A nuestra edad, recuperamos esa pulsión, esa esperanza en que los
dos solos, tomándonos de la mano y paseando por la orilla, podíamos
ser los dueños de nuestros destinos. Hicimos varias veces el amor en
aquella playa, metidos en el agua, sin importarnos o importándonos
bien poco ser vistos por los escasos parroquianos que la
frecuentaban. Vuelvo desde entonces a encontrarme con los recuerdos de este pasado verano y sé que cuando vuelvo solo, estoy
haciendo añicos el castillo de arena de los recuerdos, que compongo
otro castillo, esta vez de melancolía y que éste no hay oleaje que
lo destruya.
Me
dispuse a mirar el mar durante horas, quedarme allí sin atender al
mundo. Quería auscultar ese dolor oculto que sentía por la muerte
de mi padre, quería intentar sacarlo fuera y yo, para todo lo que
tiene que ver con el dolor, estoy solo. Soy el hombre más solitario
del planeta y jamás comparto con nadie la angustia. Lo hago aquí,
entre papeles. Tanto es así que a veces se diría que novelo mi
dolor, que lo malverso.Pero
dios es un payaso que disfruta con la parodia en la que nos
convierte, mientras miraba uno las olas y perdía la vista en el
horizonte, mientras aspiraba con vehemencia las caladas del cigarro,
empecé a notar unos ruidos extraños cerca. Gemidos inequívocamente
sexuales y miré hacia un descampado que bordea esta playa. Allí
había un grupo, tres personas maduras, dos hombres y una mujer. Uno
de ellos y la mujer estaban follando o metiéndose mano, no lo sé,
mientras que el tercero a menos de dos metros, se masturbaba y se
acariciaba un falo tremendo, grandísimo, que yo veía con claridad
desde mi penosa atalaya.
Quise
ir a esa playa para purificarme, para desahogarme y recordar a mi
padre, y una escena a medio camino entre lo obsceno y lo ridículo
vino a burlarse de nosotros, de mi padre y de mí. Salí casi
corriendo de allí, eran poco más de las nueve de la mañana. Me
aparté todo lo que pude y me senté en una piedra, lejos de aquella
juerga pornográfica. Me senté en una piedra como digo y con un
palito me puse a dibujar monigotes en la orilla. Cuando me iba, leí
que había escrito sin darme cuenta, verdadera escritura automática,
Antonio Gallardo, el nombre y el apellido de mi padre, 1942 / 2011.

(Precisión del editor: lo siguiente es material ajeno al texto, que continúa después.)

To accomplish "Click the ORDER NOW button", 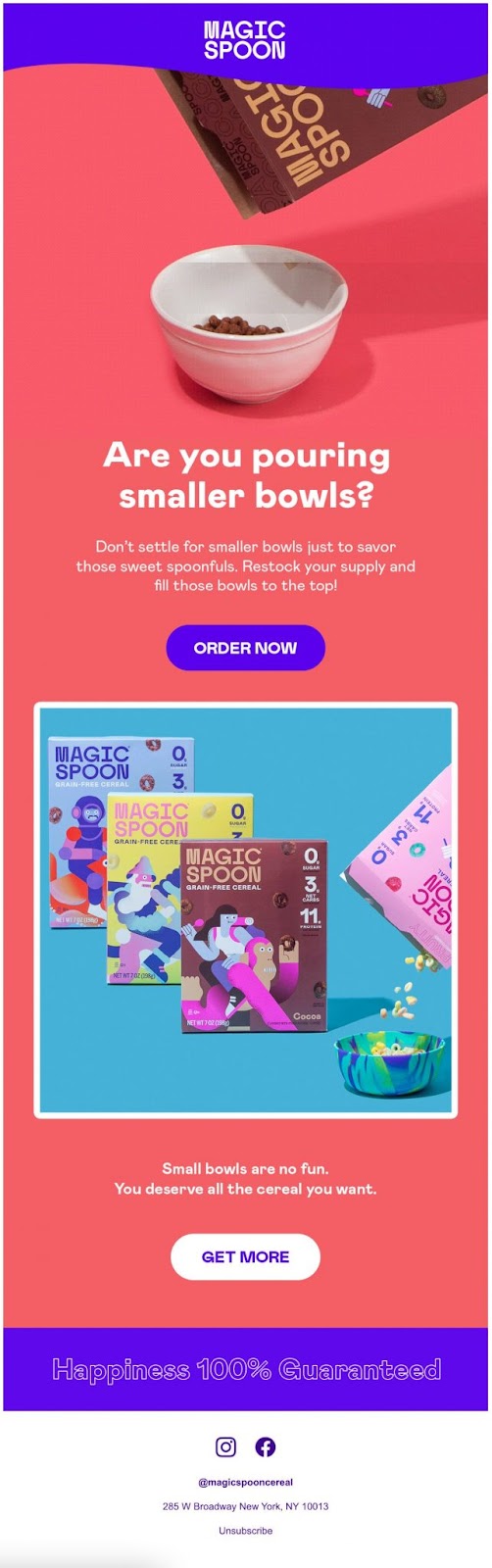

Fue entonces, al ver estas fechas escritas cuando supe que había
muerto ese hombre al que hacía dos décadas que no había visto, al
que ya jamás veré y hubiese querido hablar con él, decirle un par
de cosas. ¿Cómo se llora esa soledad, padre? ¿Cuánto tiempo dura
ese llanto?. Pero ya no habrá preguntas. Y jamás hubo respuestas.